I am creating some procedures I would like to call in a pipeline and I am doing some testing about joining queries in procedures but it is not working as expected.
The setResultTypeId procedure will receive the data from the pipeline and check if the data is already present into the table and do some extra computing on the records
delimiter //
CREATE OR REPLACE PROCEDURE setResultTypeId(result_name_query Query(result_name Text)) AS
DECLARE
result_tbl QUERY(id BIGINT(19), name Text) =
SELECT rt.id, rnq.NAME as name
FROM RESULT_TYPES rt
right outer join result_name_query rnq on rt.name = rnq.name
where isnull(id);
records ARRAY(RECORD(id BIGINT(19), name Text)) = collect(result_tbl);
BEGIN
echo select * from result_tbl;
FOR rec IN records LOOP
/* extra code will be set here to create missing records , using an insert is not enough.
INSERT IGNORE INTO RESULT_TYPES(NAME, CREATED_AT) VALUES(rec.name, now());
id = last_insert_id();
call GenerateGram(rec.name,id,1);
*/
END LOOP;
END //
The test procedure is to simulate the pipeline call
delimiter //
CREATE OR REPLACE PROCEDURE test() AS
DECLARE
result_name_query Query(result_name Text) = select name from temp_r_name;
BEGIN
call setResultTypeId(result_name_query);
END //
call test();
The echo returns no row and no error
id name
but when I am doing it manually
select name from temp_r_name
name
abcd
efgh
select id, name from RESULT_TYPES
id name
1004 abcd
1006 pIC50
SELECT rt.id, rnq.NAME as name
FROM RESULT_TYPES rt
right outer join temp_r_name rnq on rt.name = rnq.name
where isnull(id);
id name
efgh
Maybe I am doing something wrong, but I can’t find some insight from the documentation
I did more testing by changing the query.
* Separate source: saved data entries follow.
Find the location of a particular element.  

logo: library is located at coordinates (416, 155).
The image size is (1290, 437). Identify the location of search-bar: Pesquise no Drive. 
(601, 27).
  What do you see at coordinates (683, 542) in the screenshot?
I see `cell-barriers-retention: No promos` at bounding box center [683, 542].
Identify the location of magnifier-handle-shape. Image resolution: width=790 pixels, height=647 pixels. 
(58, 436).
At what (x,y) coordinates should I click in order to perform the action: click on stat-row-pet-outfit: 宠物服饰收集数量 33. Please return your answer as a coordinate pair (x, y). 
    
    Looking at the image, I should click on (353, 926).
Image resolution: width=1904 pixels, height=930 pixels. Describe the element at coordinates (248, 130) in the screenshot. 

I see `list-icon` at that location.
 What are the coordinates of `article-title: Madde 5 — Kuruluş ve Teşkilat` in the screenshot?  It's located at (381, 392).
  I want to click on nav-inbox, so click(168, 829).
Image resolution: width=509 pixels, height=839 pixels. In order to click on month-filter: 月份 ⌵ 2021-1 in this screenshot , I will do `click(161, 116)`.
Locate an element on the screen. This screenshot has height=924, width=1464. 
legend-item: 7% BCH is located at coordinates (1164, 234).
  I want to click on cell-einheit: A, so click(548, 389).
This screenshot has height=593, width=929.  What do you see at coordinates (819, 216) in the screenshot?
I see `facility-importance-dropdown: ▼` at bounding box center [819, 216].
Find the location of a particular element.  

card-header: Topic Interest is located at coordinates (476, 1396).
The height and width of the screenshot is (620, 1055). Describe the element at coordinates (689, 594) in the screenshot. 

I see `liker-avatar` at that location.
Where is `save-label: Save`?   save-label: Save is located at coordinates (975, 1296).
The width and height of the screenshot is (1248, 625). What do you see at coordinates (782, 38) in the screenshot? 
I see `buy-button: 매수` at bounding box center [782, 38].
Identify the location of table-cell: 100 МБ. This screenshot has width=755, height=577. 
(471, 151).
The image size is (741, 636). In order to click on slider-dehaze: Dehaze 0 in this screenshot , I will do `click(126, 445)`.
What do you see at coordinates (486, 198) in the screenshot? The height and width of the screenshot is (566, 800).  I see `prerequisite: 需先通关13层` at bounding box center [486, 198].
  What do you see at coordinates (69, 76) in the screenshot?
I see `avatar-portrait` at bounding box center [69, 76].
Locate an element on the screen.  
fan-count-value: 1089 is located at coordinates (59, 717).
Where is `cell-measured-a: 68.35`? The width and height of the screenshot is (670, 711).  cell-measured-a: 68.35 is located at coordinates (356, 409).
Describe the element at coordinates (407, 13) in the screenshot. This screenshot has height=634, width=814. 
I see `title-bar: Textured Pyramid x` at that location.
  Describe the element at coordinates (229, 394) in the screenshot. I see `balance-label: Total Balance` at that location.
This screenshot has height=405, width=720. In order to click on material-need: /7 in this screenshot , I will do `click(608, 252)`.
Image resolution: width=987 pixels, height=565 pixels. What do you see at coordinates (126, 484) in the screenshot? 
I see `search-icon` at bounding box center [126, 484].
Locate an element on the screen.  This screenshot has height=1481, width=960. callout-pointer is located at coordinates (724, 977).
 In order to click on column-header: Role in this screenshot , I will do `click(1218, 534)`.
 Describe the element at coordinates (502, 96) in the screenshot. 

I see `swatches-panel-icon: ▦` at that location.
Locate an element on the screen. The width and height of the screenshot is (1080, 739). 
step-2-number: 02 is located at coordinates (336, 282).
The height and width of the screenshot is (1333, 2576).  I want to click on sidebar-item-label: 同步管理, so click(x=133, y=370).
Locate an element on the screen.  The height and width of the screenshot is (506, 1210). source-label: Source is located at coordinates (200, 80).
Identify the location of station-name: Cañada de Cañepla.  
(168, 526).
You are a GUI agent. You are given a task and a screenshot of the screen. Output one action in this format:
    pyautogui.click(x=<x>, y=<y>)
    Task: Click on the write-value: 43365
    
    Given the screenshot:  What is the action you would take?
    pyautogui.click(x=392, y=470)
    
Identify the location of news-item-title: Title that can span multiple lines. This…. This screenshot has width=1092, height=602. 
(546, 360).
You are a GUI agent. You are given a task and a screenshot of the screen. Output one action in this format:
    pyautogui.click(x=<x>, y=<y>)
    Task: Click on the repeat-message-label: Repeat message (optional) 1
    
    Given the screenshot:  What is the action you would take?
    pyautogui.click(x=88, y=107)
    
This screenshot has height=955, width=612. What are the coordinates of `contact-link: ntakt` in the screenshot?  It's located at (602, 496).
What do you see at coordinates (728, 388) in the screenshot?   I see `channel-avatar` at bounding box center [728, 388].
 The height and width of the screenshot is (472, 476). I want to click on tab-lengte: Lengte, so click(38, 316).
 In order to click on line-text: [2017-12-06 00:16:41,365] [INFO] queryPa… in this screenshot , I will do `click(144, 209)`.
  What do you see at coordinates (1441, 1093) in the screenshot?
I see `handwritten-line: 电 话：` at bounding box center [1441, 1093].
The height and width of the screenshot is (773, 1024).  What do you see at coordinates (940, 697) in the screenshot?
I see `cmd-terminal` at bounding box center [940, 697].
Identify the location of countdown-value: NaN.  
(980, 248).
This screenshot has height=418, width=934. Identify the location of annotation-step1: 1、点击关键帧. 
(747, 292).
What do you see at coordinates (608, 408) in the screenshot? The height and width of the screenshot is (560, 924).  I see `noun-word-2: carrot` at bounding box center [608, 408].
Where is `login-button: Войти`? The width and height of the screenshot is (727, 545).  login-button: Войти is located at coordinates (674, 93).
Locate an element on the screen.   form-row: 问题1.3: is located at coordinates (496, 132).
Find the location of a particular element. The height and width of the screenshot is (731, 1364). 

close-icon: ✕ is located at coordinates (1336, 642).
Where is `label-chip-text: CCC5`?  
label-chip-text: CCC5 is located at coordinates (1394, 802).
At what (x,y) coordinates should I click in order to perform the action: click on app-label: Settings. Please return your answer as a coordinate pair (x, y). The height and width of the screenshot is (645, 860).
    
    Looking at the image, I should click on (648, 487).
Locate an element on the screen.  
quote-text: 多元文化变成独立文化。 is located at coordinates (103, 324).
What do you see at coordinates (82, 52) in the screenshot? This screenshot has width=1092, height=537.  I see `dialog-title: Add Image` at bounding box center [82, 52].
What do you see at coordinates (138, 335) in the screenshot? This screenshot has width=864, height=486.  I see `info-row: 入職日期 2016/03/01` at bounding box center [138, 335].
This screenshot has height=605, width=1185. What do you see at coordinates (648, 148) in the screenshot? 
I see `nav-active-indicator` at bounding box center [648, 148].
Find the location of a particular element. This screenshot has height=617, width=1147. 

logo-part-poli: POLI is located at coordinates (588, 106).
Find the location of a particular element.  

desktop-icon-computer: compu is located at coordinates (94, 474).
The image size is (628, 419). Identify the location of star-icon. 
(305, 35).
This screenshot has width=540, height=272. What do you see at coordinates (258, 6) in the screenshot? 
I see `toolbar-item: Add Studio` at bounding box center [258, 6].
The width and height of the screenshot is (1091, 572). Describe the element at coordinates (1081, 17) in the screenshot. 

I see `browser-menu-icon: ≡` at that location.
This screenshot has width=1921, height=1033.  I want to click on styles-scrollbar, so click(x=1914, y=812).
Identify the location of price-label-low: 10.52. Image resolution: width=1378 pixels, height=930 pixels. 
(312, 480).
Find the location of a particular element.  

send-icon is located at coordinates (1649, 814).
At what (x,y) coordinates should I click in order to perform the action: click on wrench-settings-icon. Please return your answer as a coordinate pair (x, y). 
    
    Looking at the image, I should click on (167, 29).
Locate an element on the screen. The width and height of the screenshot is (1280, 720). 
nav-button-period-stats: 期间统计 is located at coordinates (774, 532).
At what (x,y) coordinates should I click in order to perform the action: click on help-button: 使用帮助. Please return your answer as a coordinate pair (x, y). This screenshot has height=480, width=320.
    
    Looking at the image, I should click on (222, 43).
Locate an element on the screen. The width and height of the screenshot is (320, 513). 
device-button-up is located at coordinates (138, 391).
When I remove the right outer join and replace by a union + a group by, it is working but I have some doubts about the performance. Then I guess it is a bug or a feature that needs to be implemented.
delimiter //
CREATE OR REPLACE PROCEDURE setResultTypeId(result_name_query Query(result_name Text)) AS
DECLARE
result_tbl QUERY(name Text) =
select name from (
select max(id) as id , name from (
SELECT rt.ID as id , rt.NAME as name
FROM RESULT_TYPES rt
UNION
select null as id, rnq.result_name as name
from result_name_query rnq) group by name) where isnull(id);
records ARRAY(RECORD(name Text)) = collect(result_tbl);
BEGIN #echo select * from result_name_query;
echo select * from result_tbl;
FOR rec IN records LOOP
/* extra code will be set here to create missing records , using an insert is not enough.
INSERT IGNORE INTO RESULT_TYPES(NAME, CREATED_AT) VALUES(rec.name, now());
id = last_insert_id();
call GenerateGram(rec.name,id,1);
*/
END LOOP;
END //
It looks like you found a bug. I’ll file an internal ticket for it. The isnull() applied to the fields filled in as NULL by the right outer join is kind of a corner case. Consider a query rewrite, like a NOT EXISTS or NOT IN to get a similar result. Sounds like you already found a different one.
result_tbl QUERY(id BIGINT(19), name Text) =
SELECT rt.id, rnq.NAME as name
FROM RESULT_TYPES rt
right outer join result_name_query rnq on rt.name = rnq.name
where isnull(id);
was that rnq.NAME and rnq.name should probably be rnq.result_name
Ideally, MemSQL should had thrown an error here saying result_name_query has no field named name, but it didn’t and this is a bug we are fixing. You can proceed with your work by correcting the field name and I think the query then should work fine.